==== Material supplied ====

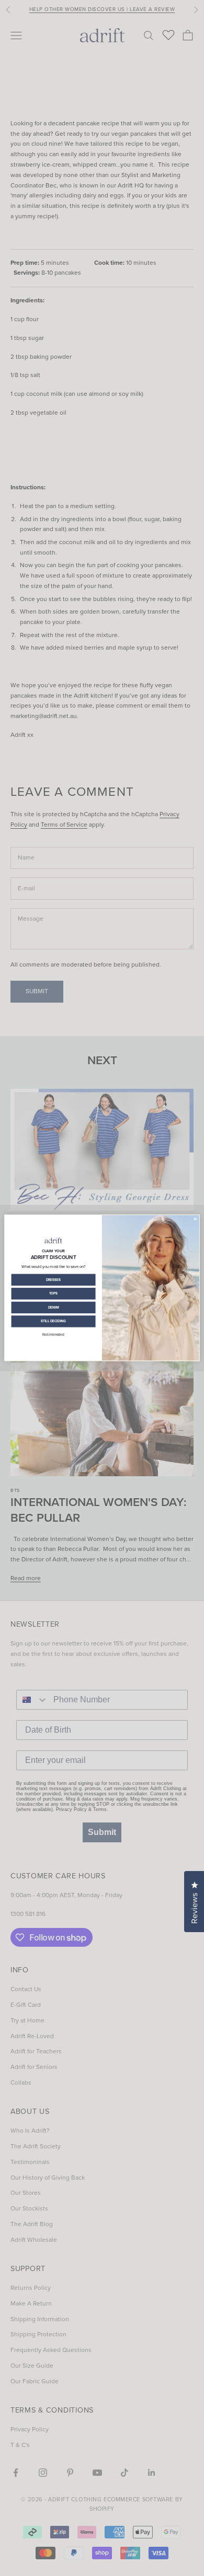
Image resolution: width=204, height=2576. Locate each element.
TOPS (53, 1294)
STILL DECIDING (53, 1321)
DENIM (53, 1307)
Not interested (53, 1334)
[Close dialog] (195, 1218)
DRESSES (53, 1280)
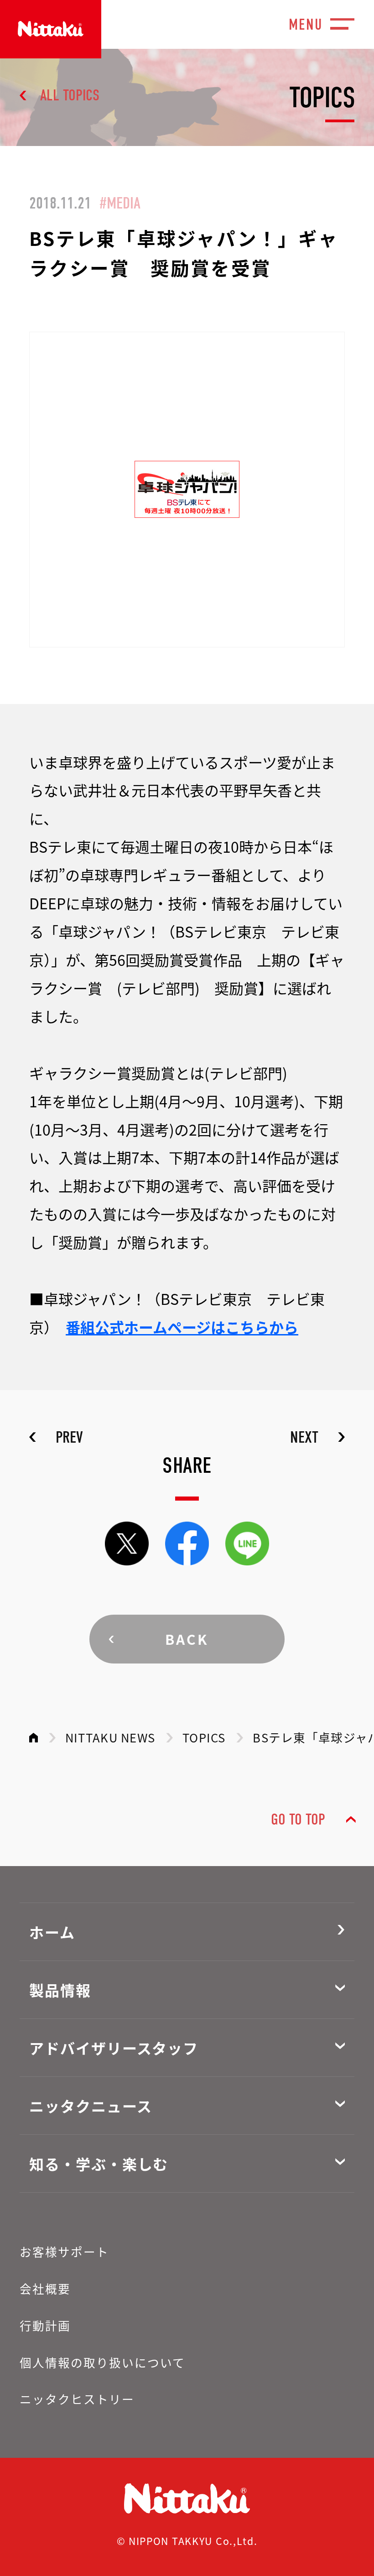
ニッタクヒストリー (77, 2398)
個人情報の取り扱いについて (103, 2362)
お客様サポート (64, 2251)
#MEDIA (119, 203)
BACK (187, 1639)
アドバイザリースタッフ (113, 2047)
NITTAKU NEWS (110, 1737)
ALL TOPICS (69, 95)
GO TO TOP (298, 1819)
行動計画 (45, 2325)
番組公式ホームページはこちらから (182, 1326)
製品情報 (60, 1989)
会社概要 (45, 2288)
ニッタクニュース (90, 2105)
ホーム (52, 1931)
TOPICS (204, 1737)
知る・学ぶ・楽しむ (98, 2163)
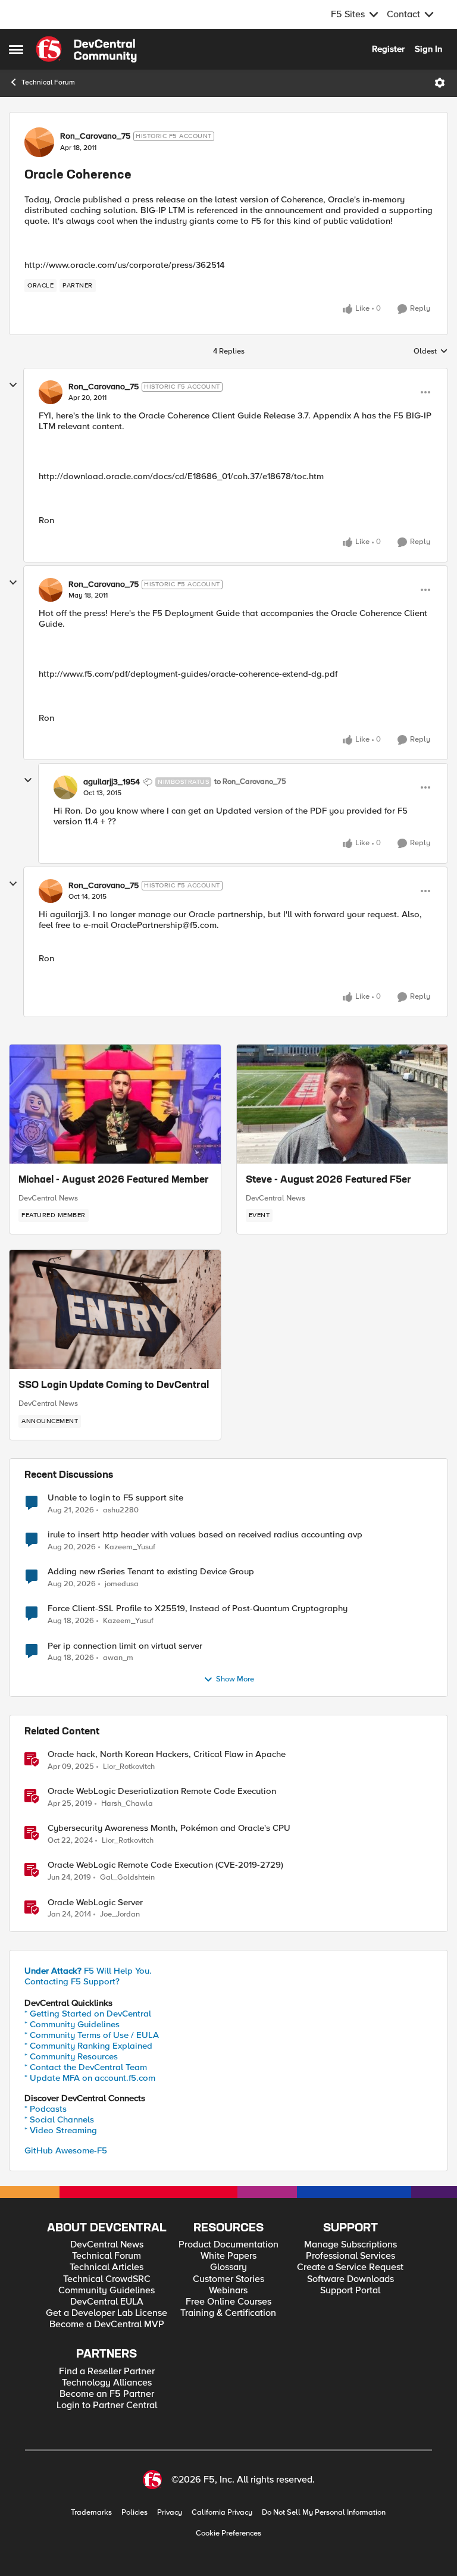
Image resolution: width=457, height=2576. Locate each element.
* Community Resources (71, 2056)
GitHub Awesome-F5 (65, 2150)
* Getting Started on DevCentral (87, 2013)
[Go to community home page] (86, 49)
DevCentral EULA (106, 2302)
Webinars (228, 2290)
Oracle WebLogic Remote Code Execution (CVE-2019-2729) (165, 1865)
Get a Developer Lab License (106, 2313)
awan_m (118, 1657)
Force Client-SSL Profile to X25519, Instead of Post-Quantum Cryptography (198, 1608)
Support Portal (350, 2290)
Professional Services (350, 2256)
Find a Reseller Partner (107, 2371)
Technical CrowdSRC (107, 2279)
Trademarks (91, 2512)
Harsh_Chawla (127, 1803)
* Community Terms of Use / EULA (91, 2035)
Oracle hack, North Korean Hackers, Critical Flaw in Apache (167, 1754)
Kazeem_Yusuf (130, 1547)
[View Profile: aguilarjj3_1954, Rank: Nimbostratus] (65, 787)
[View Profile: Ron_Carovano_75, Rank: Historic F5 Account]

====

(What you are asked to do) The lines above that hold the word "View" are the ones to copy.

(Output of the exercise)
[View Profile: aguilarjj3_1954, Rank: Nimbostratus] (65, 787)
[View Profile: Ron_Carovano_75, Rank: Historic F5 Account]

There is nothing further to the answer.